### PROMPT
Output only the lines from the line holding "You are a GUI" through the close of the records, exactly as they appear, with all pictures omitted.

____________

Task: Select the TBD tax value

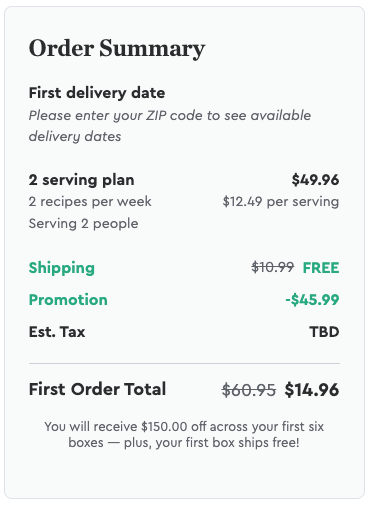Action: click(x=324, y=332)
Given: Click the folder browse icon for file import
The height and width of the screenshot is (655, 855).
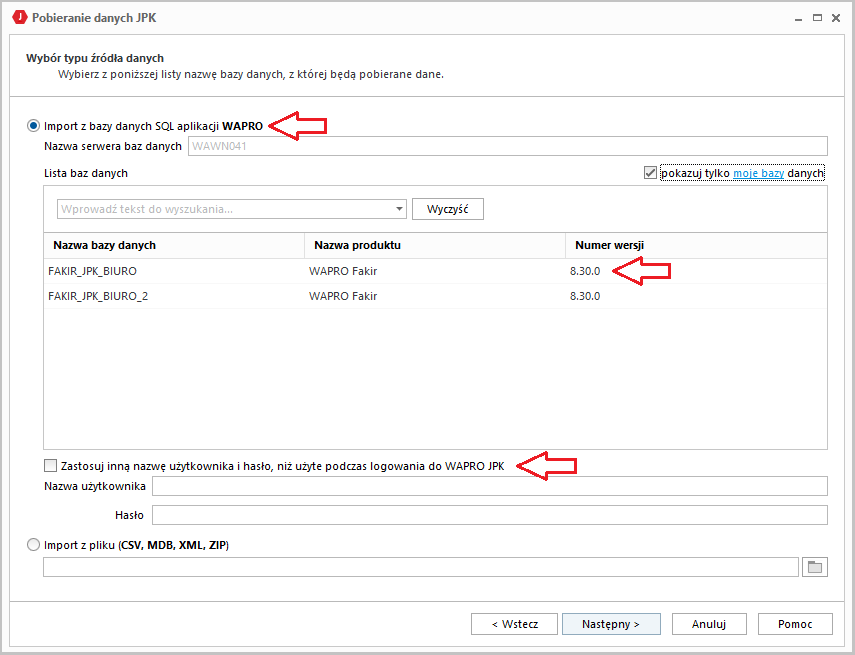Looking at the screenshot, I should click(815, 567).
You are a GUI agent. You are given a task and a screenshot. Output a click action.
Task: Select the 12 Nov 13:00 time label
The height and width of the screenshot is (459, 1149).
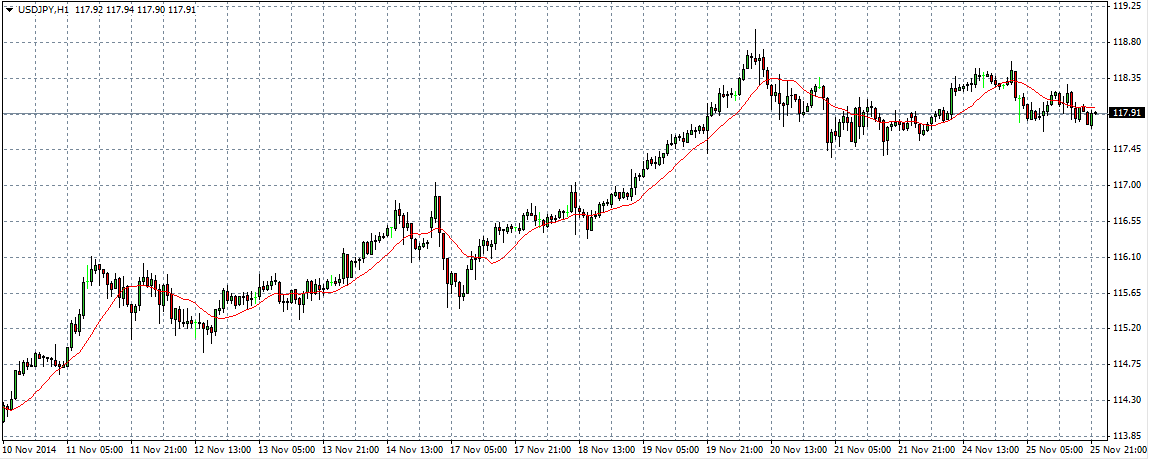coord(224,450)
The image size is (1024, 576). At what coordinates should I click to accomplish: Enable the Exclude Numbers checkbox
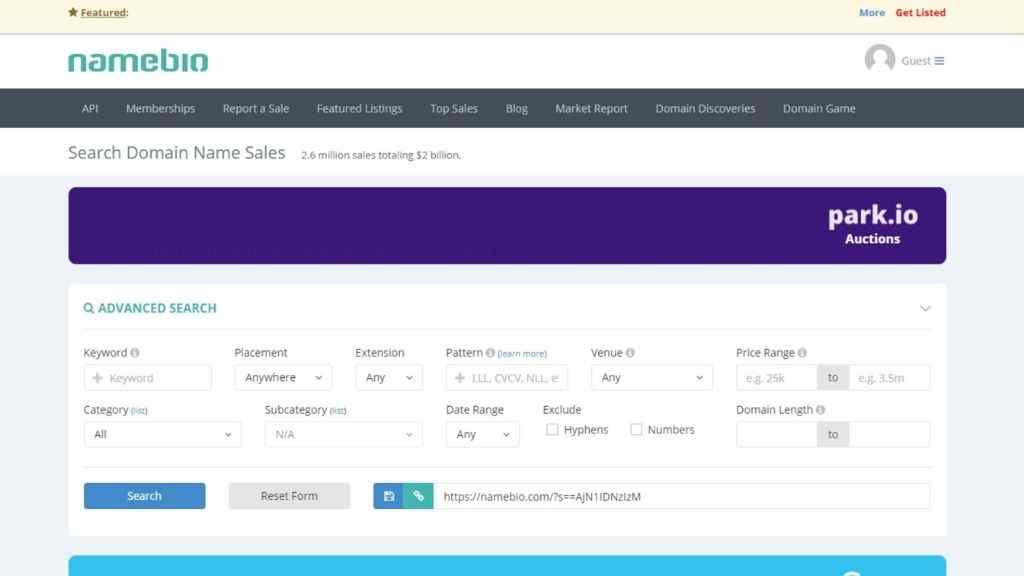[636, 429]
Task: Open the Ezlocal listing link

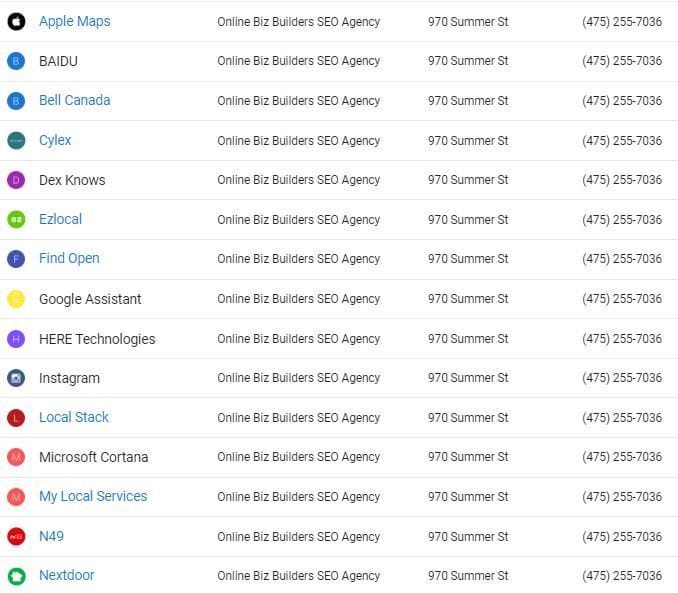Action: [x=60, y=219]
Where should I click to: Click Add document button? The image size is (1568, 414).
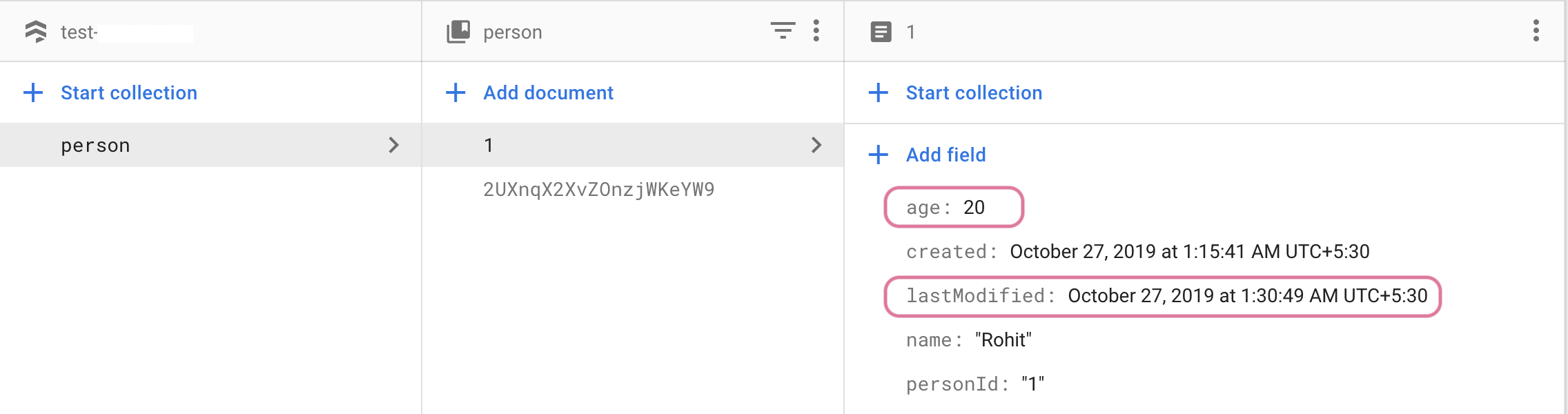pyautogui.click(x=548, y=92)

____________

### SOLUTION
You are a GUI agent. You are given a task and a screenshot. Output a click action.
Task: Select the 12 Nov 13:00 time label
The height and width of the screenshot is (459, 1149).
coord(224,450)
The image size is (1024, 576). At what coordinates should I click to accomplish: Enable the Exclude Numbers checkbox
[636, 429]
Task: Open the Ezlocal listing link

Action: [x=60, y=219]
Where should I click to: Click Add document button? The image size is (1568, 414).
pyautogui.click(x=548, y=92)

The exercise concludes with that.